例えば、センブリである。この花も、一般的には五弁花として知られている。ところが、かっこえ~なぁ~なんて感じてしまうクロス型であったり、キキョウ同様三弁花さえ見ることができる。
ほら、独特な風貌で人気のあるアケボノソウにも、五弁花があり、四弁花があったりと、花びらの枚数は一定ではない。
花々たちは、ヒト属の思惑などに忖度しない。満ち足りた環境であればフォーマルな姿を顕現し、なにか気に入らないことがあればつぶさに反応しそれに相応しい対応を取る。もちろん、突発的な遺伝子の異常などが影響することもあるのだろう。

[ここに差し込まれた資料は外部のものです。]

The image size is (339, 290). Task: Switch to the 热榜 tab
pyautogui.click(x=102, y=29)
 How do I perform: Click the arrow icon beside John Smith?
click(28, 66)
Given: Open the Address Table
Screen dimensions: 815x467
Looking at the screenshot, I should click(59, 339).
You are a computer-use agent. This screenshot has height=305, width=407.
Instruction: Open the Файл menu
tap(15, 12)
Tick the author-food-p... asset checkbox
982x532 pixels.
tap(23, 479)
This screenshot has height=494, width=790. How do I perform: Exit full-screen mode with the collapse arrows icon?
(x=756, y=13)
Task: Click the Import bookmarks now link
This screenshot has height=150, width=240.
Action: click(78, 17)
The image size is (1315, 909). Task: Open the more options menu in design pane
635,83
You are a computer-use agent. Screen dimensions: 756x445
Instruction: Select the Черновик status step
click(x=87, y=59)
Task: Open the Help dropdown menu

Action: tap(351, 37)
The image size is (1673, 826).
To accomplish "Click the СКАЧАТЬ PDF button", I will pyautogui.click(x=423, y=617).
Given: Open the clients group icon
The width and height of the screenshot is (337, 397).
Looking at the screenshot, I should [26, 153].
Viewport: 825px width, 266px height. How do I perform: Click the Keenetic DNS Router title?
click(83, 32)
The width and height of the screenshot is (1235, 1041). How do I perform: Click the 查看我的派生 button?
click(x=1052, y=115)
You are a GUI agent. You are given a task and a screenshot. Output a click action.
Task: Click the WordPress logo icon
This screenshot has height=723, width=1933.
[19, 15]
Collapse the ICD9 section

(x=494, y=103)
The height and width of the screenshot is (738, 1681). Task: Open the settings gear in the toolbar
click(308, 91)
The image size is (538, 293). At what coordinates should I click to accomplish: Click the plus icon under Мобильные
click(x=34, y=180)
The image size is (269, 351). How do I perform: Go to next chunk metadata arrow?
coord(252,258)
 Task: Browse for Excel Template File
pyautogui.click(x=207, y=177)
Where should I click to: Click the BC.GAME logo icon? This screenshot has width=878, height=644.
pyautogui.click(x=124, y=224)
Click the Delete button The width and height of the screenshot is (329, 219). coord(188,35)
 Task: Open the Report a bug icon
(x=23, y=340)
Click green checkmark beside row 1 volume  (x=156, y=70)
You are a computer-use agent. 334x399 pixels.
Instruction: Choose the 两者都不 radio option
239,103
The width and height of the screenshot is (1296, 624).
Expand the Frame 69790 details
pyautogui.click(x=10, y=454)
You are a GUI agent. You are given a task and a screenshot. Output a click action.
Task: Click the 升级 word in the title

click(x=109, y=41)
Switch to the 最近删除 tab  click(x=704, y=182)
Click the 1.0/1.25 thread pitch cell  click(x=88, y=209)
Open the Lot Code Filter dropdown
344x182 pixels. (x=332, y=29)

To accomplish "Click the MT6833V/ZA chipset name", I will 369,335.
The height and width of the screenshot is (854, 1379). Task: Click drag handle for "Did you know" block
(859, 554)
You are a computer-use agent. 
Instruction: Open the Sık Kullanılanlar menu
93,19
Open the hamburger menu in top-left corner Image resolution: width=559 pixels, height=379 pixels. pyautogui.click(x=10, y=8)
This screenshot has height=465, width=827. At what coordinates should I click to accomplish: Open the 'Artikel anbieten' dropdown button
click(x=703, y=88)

例えば、春のタンポポの姿を想像してみるがいい。周りに競合する草々がなければ、無理に花茎を伸ばすことなく地を這うように花をつける。周囲に丈高い草々が生えてくると、負けるものかと日差しを求め茎を伸ばしていく。いまの環境に適合した形で、変幻自在に己の姿を変えていくかのようじゃない。ヒト属も、意固地にならず、周囲をじっくり観察し、あるべき姿を模索していけば「ドンパチ」なんてことも少なくなるのでは、なんて思うのだがなぁ~。